The notion of project is central to our design.  A project defines a set of targets (the products of the build), each target's sources (the files or targets which need to be built/updated before the specified target can be built/updated), and the derivations, i.e. the steps needed to go from the sources to the targets.  The graph of targets and derivations forms a directed acyclic graph (DAG) -- the acyclicity of the graph is ensured by project configuration file editing tools, and the acyclicity of hand-edited project configuration files is verified before a build begins.

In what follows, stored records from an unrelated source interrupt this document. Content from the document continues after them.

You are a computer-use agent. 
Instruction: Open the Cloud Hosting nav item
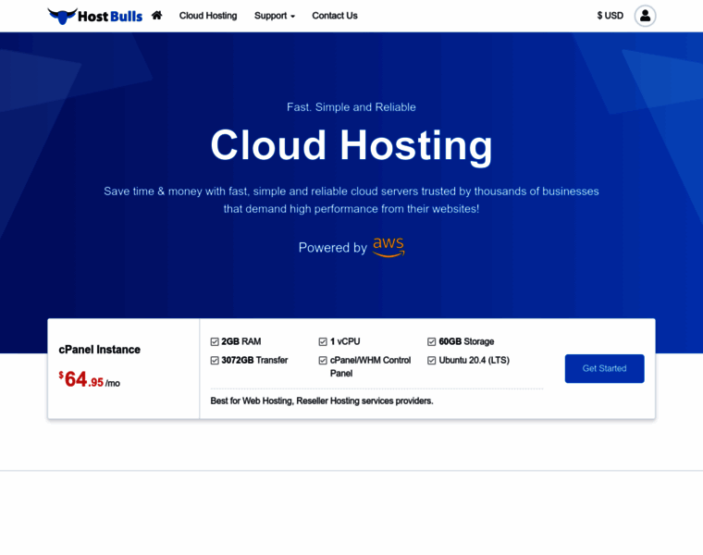coord(208,16)
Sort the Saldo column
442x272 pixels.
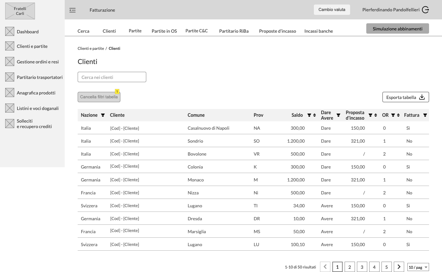[x=315, y=115]
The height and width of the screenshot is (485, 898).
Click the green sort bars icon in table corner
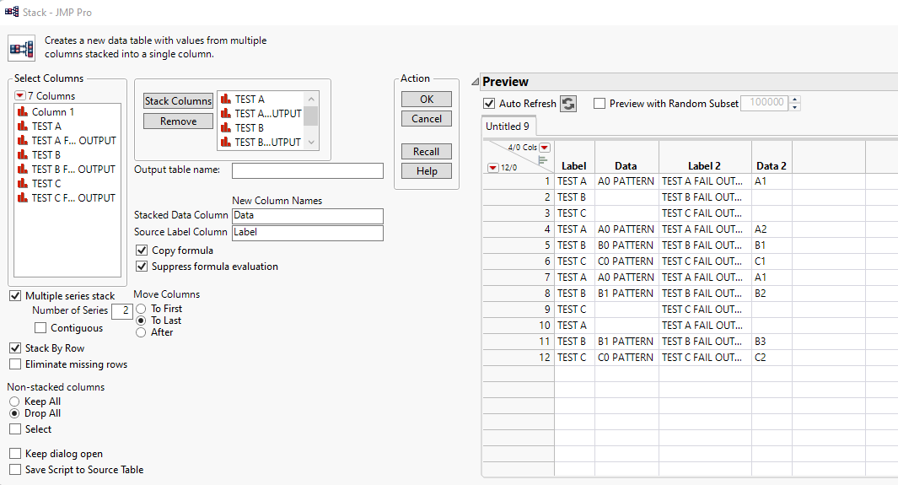pyautogui.click(x=542, y=158)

A given project can have linked subprojects. Each project has a configuration file associated with it, and a parent project can specify 'links' to subprojects' configuration files. Note that these links are like pointers or references, and not like #include statements. These links are resolved at the onset of a build, and all loading of project files is performed before the build is started. Each project is self-contained. While a standard assumption will be to have a project file per directory, and the syntax will make it easiest to specify files in the current directory of a given project file, a project file can refer to files which live in any directory. [It might be worth considering whether, instead of limiting the design to filenames, URIs should also be allowed -- this is a decision left for later, as it does not significantly affect the overall design]. Targets are of two kinds, either 'virtual targets', which are simply names for a particular state of affairs, much like 'clean' in standard Makefiles, or filenames (either sources, such as 'foo.c', or targets, such as 'foo.o').  Filenames are automatically mapped to a normalized filename notation which allows the tool to recognize that './foo.c' and '/home/da/src/foo.c' are the same file.  On tool invocation, however, relative pathnames can be used if the absolute pathname is likely to exceed length requirements (a requirement pointed out by Wingerd & Seiwald [WingerSeiwald]).  If a tool requires it, a change in the current working directory can be performed before the tool is invoked, as all pathnames are known to the Build system, and the system can conform to whatever file naming restrictions the invoked tool mandates.

Each project is defined by a configuration file and an optional script file.  The former defines a static platform-independent model of the dependency DAG.  The latter allows for runtime customization and modification of that DAG, as outlined in the "Scriptability" section below.  The processing of the tree is therefore based either on a standard DAG traversal algorithm or on a possibly highly-customized process specified in the script file.  The consequence of the tree-walking is typically the on-line building of the software package.  However, there are situations where one does not want any possibility of variability in the steps which occur across builds, and one wishes to remove any runtime decision.  To support this goal, a command line switch can be specified when the build process is performed which outputs a distinct XML file which simply states the steps which need to be performed in order to perform the build. This XML file, called a 'customized recipe' is simply a thin wrapper around tool invocations, and assumes that all of the tool invocations succeed.  The customized recipe is tied to a specific machine, project, and state of affairs (file dirtyness).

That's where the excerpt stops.